Julián Centeya, un poeta para Buenos Aires

Julián Centeya se nos fue hace 47 años, un 26 de julio de 1974. Nos dejó una obra única, original, difícil de hallar y clasificar. No existe un Centeya maduro y un Centeya joven, ni un Centeya surrealista y otro lunfardo, tampoco uno romántico o simbolista. Todas esas características se mezclan, se separan, se potencian o atenúan de manera deliberada a lo largo de toda su producción literaria. Se lo ha pretendido encasillar como un poeta lunfardo pero su obra va más allá de ese género.

Nicolás Cobelli

9/1/202113 min leer

Pasaron unos diez años desde la primera vez que oí su voz. Por aquel entonces me encontraba en la inquieta y obsesiva tarea de ampliar mi gusto y conocimiento por el tango, obsesión que aún se resiste a abandonarme. Sumergido en esa cuestión, Jorge Vidal era el cantor de turno escuchado en casa, primero en sus grabaciones con Pugliese, luego en sus registros con guitarras. Fue así que una tarde acudí al encuentro insospechado de otra voz. Antes de que comenzara la milonga “Palpitando el escolazo” un hombre, desconocido para mí, recitaba unos versos a modo de glosa introductoria. Julián Centeya era quien recitaba aquellos versos y quien a partir de entonces abriría ante mí un universo nuevo, poderoso e inabarcable.

Su nombre no suele decir nada para una enorme cantidad de personas amantes de las letras, muchísimo menos ha trascendido fuera de nuestras fronteras. Lo esperable al momento de hablar de un poeta es referirse a alguno de sus poemas o libros, pero en el mundo Centeya cualquier lógica artística resulta obsoleta. Se lo ha pretendido encasillar como un poeta lunfardo pero su obra va más allá de ese género. Su talentosa pluma ha abordado también el surrealismo, la poesía de alto vuelo simbolista, la prosa y al momento de escribir algunos tangos, ha prescindido del lenguaje lunfardo, dejando piezas de primera categoría como “Claudinette”, “La vi llegar” o “Canción a tu presencia”.

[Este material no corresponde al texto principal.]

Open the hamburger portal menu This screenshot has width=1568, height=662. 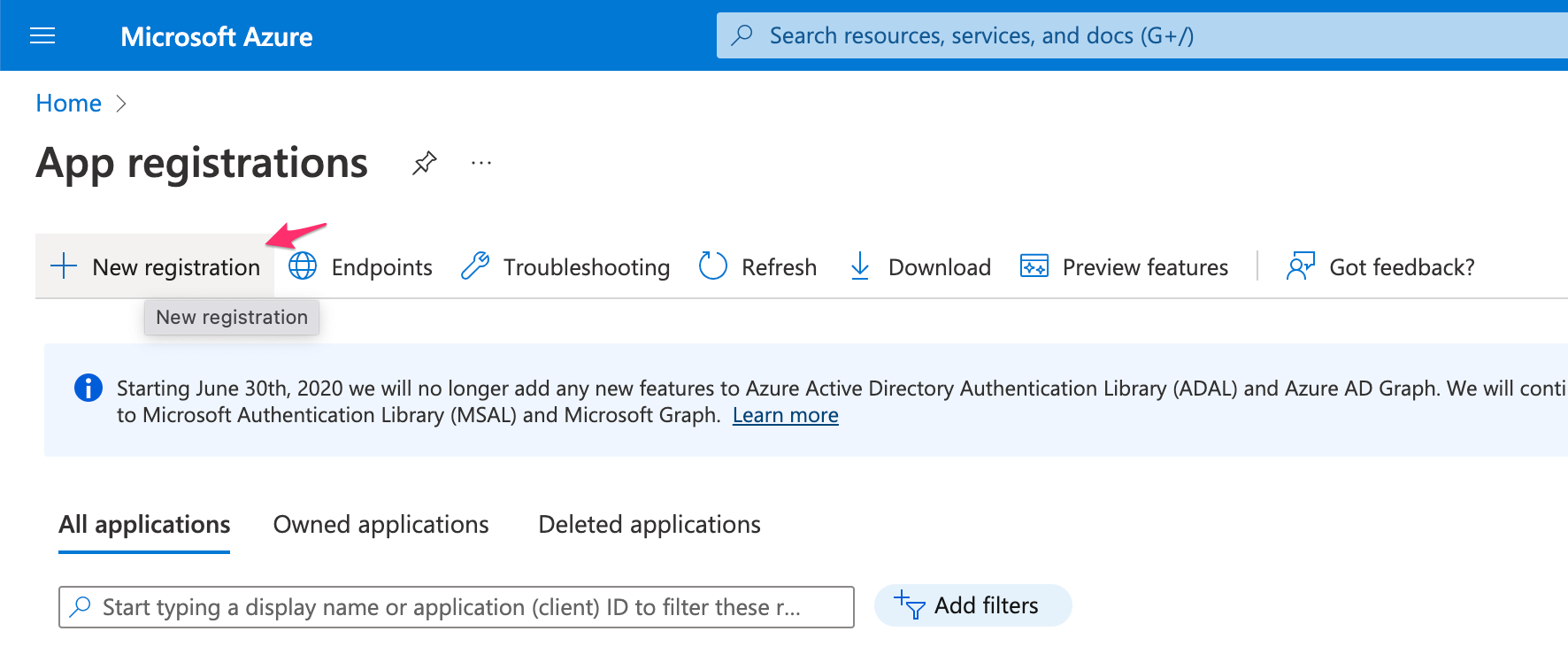(42, 35)
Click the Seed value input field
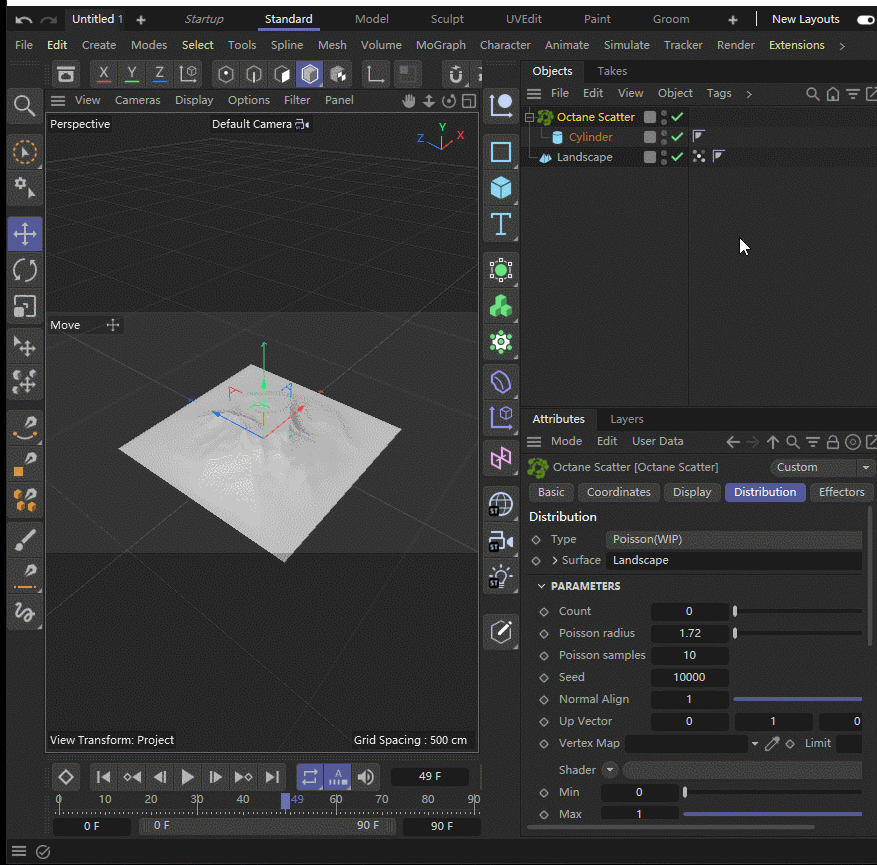The image size is (877, 865). tap(689, 677)
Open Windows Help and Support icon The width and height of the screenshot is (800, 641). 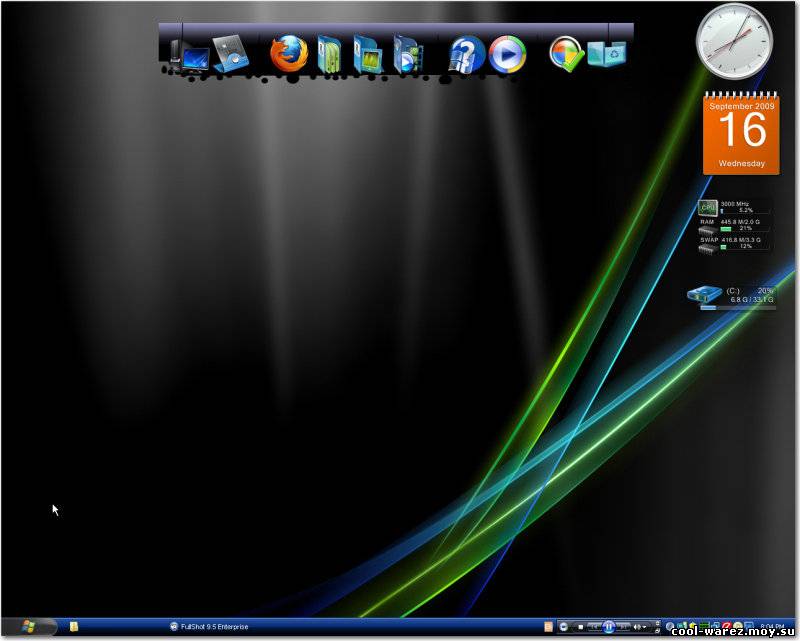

Pero como les decía, llegué a él por su voz y no por una lectura. No sé cuántos casos existen en la historia de la poesía en los cuales la obra del artista se haya editado en discos recitados por el propio poeta, dudo que sean tantos y mucho menos que hayan grabado tanta cantidad de discos como Julián que, sin quererlo, ha roto el molde poniendo palmo a palmo su obra escrita con la registrada en 33 rpm. Hago hincapié en esto porque si bien su poesía escrita es una experiencia excelsa, al oírla recitada cobra una dimensión de características aún mucho más conmovedoras. No es una voz grave, sino de un registro tenoril con dejo de dulce acento itálico, pero a su vez posee un color oscuro, profundo y su fraseo porteñísimo no puede dejar indiferente a ninguna persona que lo escuche por primera vez. Es en su voz que el hecho artístico Centeya se consuma definitivamente rompiendo la barrera entre la hoja, la tinta y el lector/oyente. A tal punto que, luego de un tiempo, me es imposible leer sus libros sin que la información llegue a mi cerebro como si la estuviera oyendo en su voz y en su acento. Pero lo curioso de este fenómeno es que ocurre con poemas que jamás grabó y no pocas son las veces que he vuelto a revisar la discografía convencido de que tal poema lo he escuchado antes, para darme cuenta de que no era así, y que jamás lo grabó. También algunos poemas los ha grabado dos veces, con algunas variantes, y en libro con otras. Por eso se torna inabarcable el universo Centeya que se crea y recrea continuamente en la experiencia individual de quien se propone acercarse a su obra. A esta es imposible asignarle un principio o un final, en gran parte por lo desordenada que ha sido su carrera, espejo de su vida, y que al mismo tiempo le impregna una identidad única e imposible de ser individuada.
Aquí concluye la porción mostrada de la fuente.